Problem: If a line in the data below holds the word "will", include it in the count. Give only the final number.

Entries taken from a collection:
# # # # # # #

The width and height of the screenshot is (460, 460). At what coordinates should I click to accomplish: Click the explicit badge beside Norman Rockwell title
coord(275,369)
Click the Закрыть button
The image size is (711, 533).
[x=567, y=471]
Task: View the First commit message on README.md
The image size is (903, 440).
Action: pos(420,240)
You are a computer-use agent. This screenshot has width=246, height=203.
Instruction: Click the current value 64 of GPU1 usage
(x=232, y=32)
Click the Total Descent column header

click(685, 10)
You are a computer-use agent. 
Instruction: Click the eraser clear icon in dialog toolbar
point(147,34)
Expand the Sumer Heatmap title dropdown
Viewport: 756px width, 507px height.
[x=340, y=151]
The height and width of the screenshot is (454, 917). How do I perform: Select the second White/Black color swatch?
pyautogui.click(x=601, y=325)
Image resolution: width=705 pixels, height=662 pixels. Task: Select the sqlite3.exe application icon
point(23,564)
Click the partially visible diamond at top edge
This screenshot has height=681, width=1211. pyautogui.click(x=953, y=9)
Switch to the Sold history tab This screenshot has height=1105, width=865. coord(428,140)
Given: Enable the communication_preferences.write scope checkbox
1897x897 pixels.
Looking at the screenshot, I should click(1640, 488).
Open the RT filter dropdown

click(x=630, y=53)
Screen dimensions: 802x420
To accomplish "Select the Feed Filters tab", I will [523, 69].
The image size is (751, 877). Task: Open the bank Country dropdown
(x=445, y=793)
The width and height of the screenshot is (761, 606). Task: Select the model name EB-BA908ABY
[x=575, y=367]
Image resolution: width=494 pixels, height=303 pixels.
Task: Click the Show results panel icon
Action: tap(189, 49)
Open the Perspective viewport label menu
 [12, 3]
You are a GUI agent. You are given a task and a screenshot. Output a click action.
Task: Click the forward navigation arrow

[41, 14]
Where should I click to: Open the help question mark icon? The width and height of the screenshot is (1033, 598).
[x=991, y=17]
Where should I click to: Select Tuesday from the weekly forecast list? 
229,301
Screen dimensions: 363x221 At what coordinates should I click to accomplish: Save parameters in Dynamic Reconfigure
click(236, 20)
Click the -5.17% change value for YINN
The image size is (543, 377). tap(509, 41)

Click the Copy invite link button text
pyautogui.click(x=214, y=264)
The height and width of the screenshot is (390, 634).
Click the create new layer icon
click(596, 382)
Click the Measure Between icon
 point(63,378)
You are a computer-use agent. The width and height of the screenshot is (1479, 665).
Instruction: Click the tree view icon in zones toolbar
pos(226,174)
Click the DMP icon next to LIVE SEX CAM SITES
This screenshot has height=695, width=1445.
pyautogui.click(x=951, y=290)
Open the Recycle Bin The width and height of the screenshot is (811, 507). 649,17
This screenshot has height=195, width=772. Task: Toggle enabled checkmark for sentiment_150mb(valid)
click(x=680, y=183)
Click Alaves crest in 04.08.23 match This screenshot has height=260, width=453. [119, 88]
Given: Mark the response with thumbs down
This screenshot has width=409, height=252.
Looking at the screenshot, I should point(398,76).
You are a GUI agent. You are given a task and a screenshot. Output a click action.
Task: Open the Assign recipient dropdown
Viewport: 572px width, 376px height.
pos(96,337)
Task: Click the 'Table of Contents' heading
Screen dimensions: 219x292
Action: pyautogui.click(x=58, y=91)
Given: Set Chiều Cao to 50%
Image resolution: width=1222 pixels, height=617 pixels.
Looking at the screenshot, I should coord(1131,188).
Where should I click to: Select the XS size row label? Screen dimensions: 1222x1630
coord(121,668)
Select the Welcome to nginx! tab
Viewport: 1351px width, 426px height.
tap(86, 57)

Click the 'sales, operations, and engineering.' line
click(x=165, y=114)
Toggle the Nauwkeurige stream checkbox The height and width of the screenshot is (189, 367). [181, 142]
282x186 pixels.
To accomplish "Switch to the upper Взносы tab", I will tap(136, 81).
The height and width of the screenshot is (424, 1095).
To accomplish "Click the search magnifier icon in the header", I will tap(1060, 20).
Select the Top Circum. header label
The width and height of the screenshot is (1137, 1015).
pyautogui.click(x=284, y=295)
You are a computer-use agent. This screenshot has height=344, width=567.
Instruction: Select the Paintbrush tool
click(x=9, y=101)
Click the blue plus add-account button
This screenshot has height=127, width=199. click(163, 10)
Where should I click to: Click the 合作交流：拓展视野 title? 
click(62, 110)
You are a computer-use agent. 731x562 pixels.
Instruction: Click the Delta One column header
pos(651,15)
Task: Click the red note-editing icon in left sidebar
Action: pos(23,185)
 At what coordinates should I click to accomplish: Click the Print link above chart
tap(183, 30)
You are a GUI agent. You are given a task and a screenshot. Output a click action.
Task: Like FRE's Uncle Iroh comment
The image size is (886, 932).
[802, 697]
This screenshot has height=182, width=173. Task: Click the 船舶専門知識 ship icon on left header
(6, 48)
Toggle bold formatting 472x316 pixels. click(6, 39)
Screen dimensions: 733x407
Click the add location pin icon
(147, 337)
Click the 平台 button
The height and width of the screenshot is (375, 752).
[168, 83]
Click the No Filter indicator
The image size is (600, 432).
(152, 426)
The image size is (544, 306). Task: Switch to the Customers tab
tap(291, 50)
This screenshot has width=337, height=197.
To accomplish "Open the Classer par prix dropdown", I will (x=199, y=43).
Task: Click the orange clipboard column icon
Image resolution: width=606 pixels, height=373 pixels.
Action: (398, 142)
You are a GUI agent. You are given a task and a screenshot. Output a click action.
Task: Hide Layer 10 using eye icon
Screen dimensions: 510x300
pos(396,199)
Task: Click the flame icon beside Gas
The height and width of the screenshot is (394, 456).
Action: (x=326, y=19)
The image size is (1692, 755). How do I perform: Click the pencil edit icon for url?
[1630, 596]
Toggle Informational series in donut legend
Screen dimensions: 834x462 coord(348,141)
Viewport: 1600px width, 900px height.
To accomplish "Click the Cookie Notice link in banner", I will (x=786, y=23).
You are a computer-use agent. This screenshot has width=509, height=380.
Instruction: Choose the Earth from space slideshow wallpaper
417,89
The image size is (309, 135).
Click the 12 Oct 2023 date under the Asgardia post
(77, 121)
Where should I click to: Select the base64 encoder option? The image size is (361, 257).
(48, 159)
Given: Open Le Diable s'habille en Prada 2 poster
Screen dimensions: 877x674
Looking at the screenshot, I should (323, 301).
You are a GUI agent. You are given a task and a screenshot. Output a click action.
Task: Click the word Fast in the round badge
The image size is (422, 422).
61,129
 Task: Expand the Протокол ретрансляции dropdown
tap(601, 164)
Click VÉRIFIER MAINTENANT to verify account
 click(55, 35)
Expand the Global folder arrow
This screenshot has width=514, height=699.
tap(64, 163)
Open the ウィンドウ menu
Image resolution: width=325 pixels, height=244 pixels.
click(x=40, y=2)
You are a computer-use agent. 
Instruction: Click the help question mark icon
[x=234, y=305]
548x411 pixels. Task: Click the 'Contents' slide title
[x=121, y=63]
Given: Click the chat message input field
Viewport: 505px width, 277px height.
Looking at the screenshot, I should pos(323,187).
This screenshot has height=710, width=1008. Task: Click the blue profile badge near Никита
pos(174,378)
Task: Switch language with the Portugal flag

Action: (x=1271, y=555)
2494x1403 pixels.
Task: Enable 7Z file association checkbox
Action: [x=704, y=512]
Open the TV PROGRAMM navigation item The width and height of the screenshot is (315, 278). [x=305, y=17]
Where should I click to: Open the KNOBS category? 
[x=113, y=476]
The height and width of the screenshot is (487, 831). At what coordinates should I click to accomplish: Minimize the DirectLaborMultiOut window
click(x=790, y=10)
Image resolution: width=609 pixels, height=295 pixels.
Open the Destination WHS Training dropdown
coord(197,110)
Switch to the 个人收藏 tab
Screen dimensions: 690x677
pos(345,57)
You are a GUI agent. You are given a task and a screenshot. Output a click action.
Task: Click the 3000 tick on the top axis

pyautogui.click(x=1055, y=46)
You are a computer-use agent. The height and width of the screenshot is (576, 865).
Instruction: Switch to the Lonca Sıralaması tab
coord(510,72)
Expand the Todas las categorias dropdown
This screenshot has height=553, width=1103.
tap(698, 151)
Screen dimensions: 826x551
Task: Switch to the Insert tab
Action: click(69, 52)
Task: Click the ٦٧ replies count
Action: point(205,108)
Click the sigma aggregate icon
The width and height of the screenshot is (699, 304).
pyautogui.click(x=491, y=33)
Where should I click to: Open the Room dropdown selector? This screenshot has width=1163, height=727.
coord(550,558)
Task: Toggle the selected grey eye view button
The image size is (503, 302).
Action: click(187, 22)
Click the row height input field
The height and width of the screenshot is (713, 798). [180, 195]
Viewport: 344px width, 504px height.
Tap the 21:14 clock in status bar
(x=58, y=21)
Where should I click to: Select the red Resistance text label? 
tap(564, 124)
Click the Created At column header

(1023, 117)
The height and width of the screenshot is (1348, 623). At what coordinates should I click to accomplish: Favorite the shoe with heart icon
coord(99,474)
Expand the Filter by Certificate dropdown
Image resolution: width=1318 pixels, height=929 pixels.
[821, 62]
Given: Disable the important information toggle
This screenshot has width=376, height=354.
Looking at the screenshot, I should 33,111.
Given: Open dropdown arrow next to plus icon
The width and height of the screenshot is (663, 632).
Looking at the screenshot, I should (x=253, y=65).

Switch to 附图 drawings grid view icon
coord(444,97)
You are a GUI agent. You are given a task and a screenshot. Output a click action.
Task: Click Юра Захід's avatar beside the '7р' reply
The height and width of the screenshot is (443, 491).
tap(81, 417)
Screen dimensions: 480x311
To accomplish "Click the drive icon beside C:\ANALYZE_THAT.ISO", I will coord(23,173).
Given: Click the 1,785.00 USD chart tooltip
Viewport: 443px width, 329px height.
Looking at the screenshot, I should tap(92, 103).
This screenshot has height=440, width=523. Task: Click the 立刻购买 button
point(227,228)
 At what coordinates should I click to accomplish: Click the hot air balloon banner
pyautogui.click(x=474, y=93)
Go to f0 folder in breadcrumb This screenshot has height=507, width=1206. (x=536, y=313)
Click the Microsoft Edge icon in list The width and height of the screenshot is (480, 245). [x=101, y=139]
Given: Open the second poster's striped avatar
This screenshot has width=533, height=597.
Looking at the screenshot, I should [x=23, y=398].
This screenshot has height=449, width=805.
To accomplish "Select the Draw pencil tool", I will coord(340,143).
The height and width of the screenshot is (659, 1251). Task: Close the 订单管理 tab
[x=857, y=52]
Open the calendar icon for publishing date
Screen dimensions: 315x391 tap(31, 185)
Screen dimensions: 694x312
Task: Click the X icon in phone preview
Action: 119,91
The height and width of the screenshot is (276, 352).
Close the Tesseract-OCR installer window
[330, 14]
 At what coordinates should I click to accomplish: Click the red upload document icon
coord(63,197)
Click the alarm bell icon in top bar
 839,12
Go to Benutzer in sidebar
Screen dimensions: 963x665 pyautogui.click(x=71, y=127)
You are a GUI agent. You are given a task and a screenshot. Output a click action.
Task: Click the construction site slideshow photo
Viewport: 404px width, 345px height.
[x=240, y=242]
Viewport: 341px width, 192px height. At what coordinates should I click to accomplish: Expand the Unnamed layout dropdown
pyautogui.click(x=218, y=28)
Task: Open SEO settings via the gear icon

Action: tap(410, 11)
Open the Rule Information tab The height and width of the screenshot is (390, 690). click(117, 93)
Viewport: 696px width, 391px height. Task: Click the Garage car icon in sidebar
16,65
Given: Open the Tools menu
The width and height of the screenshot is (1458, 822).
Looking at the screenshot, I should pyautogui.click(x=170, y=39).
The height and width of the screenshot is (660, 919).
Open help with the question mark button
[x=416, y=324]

# # # # # # #

Result for this task: 7